## TASK GOAL:
Please return the lines of the data below, word for word, from the first line through the line containing "Click the Blacklist button".

(Dataset entries)
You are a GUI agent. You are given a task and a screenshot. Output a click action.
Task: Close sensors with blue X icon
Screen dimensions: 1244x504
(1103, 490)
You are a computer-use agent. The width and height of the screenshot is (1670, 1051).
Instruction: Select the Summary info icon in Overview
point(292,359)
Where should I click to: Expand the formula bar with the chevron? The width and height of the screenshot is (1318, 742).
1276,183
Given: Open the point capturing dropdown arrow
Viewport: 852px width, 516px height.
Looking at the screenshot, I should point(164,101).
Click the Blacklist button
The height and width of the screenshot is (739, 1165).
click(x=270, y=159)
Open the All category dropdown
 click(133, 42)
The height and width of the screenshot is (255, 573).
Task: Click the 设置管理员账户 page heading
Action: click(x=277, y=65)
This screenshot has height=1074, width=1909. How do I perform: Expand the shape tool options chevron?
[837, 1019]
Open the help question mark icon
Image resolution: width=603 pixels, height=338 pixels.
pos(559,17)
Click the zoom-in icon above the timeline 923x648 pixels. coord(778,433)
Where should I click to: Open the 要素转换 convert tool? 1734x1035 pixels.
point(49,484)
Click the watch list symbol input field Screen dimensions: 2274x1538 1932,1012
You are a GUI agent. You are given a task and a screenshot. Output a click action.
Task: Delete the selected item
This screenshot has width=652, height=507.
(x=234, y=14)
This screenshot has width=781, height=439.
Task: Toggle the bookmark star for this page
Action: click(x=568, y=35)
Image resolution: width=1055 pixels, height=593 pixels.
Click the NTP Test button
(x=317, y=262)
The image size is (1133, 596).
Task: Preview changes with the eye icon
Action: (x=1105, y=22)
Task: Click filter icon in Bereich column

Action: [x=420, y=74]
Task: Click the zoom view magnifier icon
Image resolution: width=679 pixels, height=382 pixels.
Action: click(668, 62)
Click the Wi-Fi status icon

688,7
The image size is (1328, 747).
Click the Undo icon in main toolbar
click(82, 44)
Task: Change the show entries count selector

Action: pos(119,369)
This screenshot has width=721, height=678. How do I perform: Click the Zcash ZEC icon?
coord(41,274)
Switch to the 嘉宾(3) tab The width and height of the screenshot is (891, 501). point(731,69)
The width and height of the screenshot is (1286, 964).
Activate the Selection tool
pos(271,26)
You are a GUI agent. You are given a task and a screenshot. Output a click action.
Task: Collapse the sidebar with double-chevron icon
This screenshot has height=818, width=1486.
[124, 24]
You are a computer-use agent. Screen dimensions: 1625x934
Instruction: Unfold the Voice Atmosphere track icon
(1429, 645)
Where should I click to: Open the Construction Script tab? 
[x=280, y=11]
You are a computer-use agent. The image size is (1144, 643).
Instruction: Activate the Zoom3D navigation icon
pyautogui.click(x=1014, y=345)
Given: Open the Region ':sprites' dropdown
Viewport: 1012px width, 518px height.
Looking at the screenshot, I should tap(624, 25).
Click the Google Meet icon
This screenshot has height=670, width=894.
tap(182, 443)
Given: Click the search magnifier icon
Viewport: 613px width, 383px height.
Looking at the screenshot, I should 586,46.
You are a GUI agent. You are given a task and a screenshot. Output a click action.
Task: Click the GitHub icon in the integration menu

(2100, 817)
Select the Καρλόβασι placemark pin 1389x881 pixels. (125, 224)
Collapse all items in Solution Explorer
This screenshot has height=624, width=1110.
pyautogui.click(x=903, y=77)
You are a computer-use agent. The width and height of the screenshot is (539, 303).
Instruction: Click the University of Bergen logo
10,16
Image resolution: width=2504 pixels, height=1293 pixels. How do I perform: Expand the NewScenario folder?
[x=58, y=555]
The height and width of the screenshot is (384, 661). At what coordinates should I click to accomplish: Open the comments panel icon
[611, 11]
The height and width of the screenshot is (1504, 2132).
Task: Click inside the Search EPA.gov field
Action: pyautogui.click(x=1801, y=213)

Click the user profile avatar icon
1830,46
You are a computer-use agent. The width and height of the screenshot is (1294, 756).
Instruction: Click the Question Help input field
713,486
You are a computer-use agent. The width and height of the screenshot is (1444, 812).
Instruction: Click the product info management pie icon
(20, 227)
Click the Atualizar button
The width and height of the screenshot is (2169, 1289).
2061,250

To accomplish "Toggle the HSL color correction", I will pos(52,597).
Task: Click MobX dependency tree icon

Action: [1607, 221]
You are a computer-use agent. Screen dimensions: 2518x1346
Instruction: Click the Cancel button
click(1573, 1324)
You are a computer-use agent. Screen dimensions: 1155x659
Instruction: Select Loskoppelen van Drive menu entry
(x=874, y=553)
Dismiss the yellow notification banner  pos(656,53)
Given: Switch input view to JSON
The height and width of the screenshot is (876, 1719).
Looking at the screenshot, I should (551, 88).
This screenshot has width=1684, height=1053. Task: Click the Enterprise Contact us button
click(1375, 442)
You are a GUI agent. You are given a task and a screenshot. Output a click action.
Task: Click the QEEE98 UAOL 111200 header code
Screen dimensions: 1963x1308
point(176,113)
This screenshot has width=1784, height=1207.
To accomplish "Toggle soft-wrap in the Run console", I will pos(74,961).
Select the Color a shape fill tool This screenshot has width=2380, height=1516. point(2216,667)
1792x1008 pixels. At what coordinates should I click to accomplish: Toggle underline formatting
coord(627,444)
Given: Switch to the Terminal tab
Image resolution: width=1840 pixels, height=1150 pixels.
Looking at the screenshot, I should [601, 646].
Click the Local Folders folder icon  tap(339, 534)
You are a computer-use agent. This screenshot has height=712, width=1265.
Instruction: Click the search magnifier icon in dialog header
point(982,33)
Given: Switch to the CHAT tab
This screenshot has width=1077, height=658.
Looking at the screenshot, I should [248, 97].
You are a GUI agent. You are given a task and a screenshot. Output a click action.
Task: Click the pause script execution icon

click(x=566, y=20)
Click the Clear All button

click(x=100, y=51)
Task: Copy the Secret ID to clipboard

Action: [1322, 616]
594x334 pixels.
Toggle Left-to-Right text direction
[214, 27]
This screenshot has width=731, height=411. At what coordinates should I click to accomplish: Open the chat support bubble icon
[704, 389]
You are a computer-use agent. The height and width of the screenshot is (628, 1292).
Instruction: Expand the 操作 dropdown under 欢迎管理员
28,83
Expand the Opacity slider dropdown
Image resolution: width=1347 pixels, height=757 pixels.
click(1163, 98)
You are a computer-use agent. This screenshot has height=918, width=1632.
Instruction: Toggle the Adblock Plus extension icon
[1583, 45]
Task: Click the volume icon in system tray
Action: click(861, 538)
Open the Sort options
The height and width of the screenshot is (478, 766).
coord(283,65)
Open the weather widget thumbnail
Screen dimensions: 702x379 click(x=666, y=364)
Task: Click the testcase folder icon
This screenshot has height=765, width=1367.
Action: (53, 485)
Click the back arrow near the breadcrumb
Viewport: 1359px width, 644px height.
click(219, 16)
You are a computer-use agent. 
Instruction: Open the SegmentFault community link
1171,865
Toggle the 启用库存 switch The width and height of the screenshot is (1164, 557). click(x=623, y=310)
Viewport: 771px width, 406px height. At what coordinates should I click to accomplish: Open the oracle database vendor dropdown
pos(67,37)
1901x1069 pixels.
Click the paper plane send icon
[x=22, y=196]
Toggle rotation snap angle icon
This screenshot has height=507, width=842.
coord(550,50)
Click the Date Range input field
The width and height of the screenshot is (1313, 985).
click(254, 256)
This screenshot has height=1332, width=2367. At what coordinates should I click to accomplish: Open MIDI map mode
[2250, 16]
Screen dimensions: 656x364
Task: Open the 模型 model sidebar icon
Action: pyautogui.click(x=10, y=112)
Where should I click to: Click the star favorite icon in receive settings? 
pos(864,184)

## OUTPUT FOR THIS EXERCISE:
You are a GUI agent. You are given a task and a screenshot. Output a click action.
Task: Close sensors with blue X icon
Screen dimensions: 1244x504
(1103, 490)
You are a computer-use agent. The width and height of the screenshot is (1670, 1051).
Instruction: Select the Summary info icon in Overview
point(292,359)
Where should I click to: Expand the formula bar with the chevron? The width and height of the screenshot is (1318, 742).
1276,183
Given: Open the point capturing dropdown arrow
Viewport: 852px width, 516px height.
Looking at the screenshot, I should point(164,101).
Click the Blacklist button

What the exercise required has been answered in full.